How can small retailers increase their profit margins?

For small retailers, rarely, if ever, has profit been a bigger focus. Inflation, interest rates and cost-of-living pressures are squeezing business budgets and making consumers more cautious in their spending. Your profit margin – which provides essential insights like whether you’re generating money or pricing products correctly – should always be on your radar, but especially today. But what is a profit margin? And how can you boost yours?

What is a profit margin?

Gross profit is your total revenue minus the cost of generating that revenue. In short, gross profit is your sales minus the cost of goods sold. For example, if Vase#1 costs you $30 and is sold for $50, your gross profit is $20. If Vase#2 costs you $5 and sells for $40, the gross profit is $35. Although Vase#2 sold for less, its gross profit is higher, making it more profitable.


Profits as a dollar value will differ drastically depending on the value of the product, but by calculating it as a percentage it’s easier to establish a consistent picture. To do so, divide your gross profit on a sale by the revenue of the sale, then multiply by 100. So your profit margin for Vase#1 is ($20 ÷ $50 x 100) 40 per cent. A healthy profit margin varies greatly depending on the industry vertical. Your profit margin isn’t a ‘set-and-forget’ metric, it requires constant attention. Here are a few ways to help boost it.

Online store

As eCommerce booms and becomes a key way for contemporary Aussie shoppers to discover and engage with retail brands, an online store can help increase your exposure and sales. Plus, it has fewer overheads than a physical store. An online store to support your brick-and-mortar presence is an ideal way to build the ‘omnichannel’ approach consumers demand today.

Inventory management

One of the most effective ways to help improve profit margins is through inventory management, which enables you to determine which products sell quickly, which don’t and the margin on each.

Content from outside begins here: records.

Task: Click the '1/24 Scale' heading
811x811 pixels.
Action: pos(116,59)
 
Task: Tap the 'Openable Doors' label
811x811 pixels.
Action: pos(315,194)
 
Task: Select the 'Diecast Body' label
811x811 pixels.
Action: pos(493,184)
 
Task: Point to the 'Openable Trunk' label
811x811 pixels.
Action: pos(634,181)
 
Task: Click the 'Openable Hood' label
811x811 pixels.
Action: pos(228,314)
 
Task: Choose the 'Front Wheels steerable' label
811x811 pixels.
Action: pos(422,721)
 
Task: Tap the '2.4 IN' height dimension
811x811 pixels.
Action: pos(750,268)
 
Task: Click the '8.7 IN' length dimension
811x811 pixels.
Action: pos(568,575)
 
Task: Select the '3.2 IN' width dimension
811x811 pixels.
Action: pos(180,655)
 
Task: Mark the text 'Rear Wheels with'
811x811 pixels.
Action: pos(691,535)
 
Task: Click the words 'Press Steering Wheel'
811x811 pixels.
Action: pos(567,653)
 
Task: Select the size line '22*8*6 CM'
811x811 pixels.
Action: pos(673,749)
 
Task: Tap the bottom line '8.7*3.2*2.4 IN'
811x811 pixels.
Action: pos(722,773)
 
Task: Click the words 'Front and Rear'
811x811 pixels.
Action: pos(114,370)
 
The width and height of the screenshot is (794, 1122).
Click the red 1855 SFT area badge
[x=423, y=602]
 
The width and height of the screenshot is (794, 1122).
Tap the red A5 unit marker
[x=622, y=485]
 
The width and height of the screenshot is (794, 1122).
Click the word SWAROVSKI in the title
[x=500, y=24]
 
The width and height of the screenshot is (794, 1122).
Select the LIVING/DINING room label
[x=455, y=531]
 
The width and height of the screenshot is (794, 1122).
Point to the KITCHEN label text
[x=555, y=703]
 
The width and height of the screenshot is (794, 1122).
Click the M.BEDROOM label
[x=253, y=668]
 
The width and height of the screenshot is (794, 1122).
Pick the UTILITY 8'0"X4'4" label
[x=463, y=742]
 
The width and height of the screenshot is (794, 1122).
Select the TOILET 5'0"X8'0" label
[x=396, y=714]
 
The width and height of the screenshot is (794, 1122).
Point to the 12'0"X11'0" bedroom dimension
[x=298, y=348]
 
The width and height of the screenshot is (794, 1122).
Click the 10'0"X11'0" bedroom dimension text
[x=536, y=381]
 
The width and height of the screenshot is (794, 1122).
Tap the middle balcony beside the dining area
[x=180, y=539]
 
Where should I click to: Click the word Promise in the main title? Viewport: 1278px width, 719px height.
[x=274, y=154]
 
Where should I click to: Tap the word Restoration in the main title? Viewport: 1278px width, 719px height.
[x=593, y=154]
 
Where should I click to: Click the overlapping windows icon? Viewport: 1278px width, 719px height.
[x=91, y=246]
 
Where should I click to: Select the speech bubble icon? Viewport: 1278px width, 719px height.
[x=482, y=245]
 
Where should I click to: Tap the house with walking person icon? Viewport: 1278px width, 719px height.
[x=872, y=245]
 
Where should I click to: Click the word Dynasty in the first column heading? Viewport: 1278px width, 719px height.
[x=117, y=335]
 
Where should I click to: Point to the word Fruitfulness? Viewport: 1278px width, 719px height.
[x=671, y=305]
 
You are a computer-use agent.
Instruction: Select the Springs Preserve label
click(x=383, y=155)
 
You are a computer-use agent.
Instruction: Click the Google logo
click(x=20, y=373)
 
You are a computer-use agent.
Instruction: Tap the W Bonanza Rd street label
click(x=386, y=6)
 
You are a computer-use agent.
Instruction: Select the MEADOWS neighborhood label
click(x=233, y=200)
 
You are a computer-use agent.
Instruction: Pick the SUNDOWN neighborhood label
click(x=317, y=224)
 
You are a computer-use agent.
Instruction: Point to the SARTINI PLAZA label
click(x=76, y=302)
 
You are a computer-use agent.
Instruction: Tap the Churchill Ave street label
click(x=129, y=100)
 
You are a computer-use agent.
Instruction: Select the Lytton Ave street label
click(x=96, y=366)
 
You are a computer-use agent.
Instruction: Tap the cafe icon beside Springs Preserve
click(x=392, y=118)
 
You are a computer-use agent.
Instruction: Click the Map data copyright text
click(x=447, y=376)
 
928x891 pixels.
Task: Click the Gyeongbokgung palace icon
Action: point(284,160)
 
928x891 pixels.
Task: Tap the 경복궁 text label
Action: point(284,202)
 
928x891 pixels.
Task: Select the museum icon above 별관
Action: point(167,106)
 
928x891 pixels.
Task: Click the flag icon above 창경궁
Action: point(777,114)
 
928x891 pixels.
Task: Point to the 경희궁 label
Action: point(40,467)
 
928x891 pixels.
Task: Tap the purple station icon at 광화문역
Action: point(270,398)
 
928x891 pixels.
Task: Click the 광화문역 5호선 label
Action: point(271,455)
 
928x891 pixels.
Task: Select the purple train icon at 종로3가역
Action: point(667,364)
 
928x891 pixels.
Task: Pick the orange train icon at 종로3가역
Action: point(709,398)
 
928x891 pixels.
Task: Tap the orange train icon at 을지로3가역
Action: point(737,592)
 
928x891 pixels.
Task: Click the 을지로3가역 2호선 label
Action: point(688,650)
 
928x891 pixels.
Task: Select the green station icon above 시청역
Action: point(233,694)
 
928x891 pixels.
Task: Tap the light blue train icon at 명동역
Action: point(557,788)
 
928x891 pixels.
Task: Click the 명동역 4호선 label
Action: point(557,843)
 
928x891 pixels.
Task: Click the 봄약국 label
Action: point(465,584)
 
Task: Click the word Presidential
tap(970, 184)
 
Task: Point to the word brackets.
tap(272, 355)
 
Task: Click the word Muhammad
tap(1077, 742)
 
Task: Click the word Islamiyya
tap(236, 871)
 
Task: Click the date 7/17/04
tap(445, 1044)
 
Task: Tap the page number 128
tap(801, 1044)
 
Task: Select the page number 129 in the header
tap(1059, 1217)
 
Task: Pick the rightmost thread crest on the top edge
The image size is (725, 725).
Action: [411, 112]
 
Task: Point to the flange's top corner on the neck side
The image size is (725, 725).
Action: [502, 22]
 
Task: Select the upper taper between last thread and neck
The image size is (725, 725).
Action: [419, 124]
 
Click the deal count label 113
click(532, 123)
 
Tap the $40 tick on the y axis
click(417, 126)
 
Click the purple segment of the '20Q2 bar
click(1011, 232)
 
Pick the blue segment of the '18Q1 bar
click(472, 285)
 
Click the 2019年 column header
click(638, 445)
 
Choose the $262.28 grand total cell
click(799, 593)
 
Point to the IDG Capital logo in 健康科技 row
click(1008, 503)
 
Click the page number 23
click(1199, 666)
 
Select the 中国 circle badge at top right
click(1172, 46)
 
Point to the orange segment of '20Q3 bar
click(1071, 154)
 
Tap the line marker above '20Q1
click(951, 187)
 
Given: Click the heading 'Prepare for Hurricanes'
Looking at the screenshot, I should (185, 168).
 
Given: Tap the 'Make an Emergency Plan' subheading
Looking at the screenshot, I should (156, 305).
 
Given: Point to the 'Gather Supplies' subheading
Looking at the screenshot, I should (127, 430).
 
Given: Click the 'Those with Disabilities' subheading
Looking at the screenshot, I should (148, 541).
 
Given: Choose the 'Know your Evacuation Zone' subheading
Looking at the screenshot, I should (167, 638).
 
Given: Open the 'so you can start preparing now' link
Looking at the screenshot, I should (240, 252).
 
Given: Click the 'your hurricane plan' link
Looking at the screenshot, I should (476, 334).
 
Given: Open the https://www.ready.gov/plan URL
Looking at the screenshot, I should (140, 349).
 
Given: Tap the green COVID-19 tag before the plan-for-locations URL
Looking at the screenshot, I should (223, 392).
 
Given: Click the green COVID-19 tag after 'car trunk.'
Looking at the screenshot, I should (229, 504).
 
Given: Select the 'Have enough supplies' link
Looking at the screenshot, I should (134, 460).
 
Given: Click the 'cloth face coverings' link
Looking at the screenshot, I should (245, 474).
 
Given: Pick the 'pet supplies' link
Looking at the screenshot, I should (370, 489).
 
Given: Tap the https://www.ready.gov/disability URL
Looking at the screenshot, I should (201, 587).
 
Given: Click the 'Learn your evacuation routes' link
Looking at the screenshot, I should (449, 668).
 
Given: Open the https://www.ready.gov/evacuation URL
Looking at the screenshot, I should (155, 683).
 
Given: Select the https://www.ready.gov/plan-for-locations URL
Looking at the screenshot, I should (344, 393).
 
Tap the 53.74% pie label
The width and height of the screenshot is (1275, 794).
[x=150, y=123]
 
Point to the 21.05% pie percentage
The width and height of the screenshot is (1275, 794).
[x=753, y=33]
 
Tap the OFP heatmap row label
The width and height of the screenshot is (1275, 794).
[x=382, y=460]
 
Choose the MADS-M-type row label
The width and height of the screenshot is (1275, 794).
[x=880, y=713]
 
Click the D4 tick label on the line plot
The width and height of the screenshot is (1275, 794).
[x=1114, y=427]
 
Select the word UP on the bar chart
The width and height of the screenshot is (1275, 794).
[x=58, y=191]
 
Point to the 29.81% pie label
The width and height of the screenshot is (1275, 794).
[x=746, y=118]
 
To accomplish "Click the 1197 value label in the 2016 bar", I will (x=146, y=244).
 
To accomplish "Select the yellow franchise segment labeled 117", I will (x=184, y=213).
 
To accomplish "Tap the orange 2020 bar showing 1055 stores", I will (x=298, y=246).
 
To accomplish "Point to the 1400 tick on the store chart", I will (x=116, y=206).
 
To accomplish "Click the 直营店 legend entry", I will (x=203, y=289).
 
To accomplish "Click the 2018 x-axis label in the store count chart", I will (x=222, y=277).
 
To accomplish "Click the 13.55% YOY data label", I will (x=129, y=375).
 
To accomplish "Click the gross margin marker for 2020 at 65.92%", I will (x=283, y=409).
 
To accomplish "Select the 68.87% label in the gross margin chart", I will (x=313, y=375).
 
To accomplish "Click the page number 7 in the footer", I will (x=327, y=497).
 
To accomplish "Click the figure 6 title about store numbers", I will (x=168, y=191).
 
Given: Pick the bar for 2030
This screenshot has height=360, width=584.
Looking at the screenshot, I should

These insights, available through POS system sales reports, help you determine which products to stock up on to fulfil customer demand and how to prevent overstocking.

Sales forecasting

Many retail businesses are seasonal. If you specialise in beach accessories and next door sells winter gear, you’ll both have sales fluctuations from one month, or season, to another. Establish the habit of looking at annual sales reports and asking yourself which months do you make the most sales in? Do patterns persist annually? Use those patterns when planning your seasonal inventory purchasing. If you sell a higher volume of a certain product type in a given season, consider purchasing or producing more units to capitalise on its seasonality and maximise sales. By planning ahead, you may also be able to score advanced or bulk order discounts from suppliers, which will help improve your profit margin.

Operational efficiencies

Remember, it’s not just the cost of your stock that impacts profit margins. By streamlining your operations, you can increase profit margins. For example, investigate whether you could be using more cost-effective packaging, delivery methods and even in-store lighting. Time is money, so streamline productivity. Technology helps automate time-consuming tasks, like data entry, formulating sales reports or even the point-of-sale process.

These are just a few of the many ways to address your profit margin. Whether it’s increasing your average transaction value (ATV), building loyalty and incentive programs, or renegotiating agreements with vendors and suppliers, there are ways to spend less and sell more. If you consider applying them in your day-to-day operations and monitor their impact, you could optimise your retail store for long-term growth – even with challenging economic conditions.